Il est donc tout aussi impossible de déterminer à l’avance quelles sont les choses permises, arrêter et préciser le milieu dans lequel on peut les rencontrer, qu’il nous est impossible d’assigner à la stature morale la hauteur au-dessus, ou au-dessous de laquelle, elle ne se laisse plus concevoir.

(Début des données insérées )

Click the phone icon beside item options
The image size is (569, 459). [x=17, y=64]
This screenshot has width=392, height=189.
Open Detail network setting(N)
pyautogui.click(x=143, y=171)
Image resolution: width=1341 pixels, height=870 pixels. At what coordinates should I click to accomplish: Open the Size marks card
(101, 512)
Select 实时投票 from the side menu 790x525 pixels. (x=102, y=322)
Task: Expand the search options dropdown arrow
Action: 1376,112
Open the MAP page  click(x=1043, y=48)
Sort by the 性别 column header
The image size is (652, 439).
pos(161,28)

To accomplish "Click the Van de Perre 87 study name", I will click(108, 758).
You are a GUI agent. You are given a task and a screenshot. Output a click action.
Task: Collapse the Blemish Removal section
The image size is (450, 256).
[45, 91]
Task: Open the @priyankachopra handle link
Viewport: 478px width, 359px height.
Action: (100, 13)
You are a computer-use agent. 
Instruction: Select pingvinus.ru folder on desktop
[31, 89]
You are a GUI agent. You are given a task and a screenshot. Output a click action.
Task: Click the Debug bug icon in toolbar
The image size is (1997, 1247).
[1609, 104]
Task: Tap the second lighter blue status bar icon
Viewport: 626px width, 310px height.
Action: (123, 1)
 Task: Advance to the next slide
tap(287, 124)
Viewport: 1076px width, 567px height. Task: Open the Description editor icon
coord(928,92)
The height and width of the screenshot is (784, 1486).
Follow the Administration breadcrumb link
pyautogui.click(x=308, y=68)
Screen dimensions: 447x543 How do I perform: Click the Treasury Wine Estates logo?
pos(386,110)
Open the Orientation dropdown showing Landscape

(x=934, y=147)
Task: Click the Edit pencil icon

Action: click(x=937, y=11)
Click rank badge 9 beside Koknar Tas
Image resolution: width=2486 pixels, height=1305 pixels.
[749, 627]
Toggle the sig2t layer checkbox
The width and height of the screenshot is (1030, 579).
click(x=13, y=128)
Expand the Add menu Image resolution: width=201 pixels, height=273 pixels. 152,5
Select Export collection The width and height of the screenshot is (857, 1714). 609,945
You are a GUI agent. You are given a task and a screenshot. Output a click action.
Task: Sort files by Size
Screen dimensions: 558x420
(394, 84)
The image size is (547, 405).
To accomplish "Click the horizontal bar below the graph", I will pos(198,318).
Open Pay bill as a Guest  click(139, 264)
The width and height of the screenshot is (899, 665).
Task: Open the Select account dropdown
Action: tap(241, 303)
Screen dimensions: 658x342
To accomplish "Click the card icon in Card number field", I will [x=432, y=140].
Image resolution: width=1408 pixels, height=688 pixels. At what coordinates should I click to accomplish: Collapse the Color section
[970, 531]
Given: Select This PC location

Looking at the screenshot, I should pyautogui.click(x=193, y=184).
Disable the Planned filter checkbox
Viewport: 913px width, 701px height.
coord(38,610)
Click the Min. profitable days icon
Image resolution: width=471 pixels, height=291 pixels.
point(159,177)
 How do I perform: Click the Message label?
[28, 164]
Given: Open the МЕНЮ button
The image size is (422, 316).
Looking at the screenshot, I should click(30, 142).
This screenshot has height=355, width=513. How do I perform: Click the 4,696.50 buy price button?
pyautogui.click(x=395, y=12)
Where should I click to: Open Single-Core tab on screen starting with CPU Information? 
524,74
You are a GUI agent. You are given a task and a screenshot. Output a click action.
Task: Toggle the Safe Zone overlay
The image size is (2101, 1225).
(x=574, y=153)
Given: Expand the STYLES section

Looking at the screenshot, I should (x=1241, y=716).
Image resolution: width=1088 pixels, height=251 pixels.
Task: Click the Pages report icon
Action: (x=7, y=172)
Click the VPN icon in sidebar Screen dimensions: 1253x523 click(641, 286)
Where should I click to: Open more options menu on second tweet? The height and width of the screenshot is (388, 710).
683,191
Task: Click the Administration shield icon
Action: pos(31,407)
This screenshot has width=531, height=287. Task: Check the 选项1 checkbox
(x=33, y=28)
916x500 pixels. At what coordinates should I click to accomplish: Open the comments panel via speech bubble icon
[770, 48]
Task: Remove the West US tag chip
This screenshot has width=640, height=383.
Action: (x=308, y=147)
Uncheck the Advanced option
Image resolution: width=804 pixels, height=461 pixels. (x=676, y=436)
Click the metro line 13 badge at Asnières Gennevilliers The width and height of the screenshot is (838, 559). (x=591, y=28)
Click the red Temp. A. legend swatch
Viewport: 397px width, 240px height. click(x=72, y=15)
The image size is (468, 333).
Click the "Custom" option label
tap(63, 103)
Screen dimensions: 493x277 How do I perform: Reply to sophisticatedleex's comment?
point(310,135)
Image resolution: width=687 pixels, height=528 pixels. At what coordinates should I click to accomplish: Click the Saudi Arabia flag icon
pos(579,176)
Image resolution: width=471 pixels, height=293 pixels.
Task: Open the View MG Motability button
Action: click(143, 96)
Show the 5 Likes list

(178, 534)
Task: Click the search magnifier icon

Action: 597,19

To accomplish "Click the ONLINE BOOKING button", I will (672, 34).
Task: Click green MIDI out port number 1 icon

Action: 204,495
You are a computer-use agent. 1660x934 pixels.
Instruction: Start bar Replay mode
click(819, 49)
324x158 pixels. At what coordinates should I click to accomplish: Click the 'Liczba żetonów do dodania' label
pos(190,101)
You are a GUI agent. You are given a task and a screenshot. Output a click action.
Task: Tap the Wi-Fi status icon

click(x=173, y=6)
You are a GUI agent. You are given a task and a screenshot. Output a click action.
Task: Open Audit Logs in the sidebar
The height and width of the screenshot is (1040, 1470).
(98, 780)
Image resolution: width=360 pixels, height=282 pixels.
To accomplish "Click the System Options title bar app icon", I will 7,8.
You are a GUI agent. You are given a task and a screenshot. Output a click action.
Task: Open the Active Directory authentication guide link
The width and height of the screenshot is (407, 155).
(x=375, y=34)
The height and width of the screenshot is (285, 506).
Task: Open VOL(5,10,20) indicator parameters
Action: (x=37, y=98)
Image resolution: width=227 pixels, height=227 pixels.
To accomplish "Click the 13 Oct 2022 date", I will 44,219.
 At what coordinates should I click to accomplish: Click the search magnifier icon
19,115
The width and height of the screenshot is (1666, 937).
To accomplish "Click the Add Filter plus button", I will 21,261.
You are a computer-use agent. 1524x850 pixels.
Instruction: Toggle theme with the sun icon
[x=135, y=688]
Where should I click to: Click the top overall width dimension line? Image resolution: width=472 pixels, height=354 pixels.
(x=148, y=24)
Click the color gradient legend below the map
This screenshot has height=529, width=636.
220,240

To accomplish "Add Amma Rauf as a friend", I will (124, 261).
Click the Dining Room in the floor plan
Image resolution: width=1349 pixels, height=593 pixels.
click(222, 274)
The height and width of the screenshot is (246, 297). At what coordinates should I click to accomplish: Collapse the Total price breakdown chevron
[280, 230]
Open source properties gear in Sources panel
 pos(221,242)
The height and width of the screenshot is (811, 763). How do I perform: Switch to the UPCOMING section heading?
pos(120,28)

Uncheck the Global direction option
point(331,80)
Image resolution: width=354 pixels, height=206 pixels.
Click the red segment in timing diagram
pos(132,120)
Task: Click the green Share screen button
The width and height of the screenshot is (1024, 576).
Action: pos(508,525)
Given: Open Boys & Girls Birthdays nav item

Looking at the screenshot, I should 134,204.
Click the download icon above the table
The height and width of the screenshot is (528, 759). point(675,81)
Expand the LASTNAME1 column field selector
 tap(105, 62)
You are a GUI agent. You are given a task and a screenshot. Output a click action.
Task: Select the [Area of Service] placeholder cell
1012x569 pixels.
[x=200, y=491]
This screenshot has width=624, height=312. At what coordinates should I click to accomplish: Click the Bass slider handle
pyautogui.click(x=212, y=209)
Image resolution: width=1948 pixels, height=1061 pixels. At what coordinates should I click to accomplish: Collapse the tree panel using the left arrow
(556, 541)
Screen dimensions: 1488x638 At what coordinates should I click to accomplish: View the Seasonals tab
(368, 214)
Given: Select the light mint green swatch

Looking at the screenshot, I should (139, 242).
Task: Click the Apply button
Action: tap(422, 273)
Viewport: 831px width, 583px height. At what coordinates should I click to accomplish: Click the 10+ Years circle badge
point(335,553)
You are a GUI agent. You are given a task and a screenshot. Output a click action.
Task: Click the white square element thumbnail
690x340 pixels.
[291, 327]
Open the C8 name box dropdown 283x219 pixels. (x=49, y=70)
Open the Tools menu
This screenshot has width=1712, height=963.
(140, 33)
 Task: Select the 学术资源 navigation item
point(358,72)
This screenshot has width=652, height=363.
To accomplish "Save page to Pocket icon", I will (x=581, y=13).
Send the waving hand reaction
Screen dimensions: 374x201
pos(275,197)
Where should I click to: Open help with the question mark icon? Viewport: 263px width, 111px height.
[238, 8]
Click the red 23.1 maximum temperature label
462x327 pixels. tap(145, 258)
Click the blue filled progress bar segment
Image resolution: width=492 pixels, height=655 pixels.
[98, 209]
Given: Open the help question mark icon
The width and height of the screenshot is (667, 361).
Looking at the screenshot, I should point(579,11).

C’est, en effet, le droit et le devoir de tout homme de s’affirmer en dernier ressort dans chacun de ses actes, tout en respectant le caractère sacré de la loi morale qui n’est la loi que pour être au-dessus de tous. Et aussi longtemps que nos actes ne sont pas en contradiction contre elle, si personnelle que soit la forme qu’ils revêtent, et alors même qu’on ne saurait toujours les comprendre, il faut forcément au point de vue moral en reconnaître la légitimité.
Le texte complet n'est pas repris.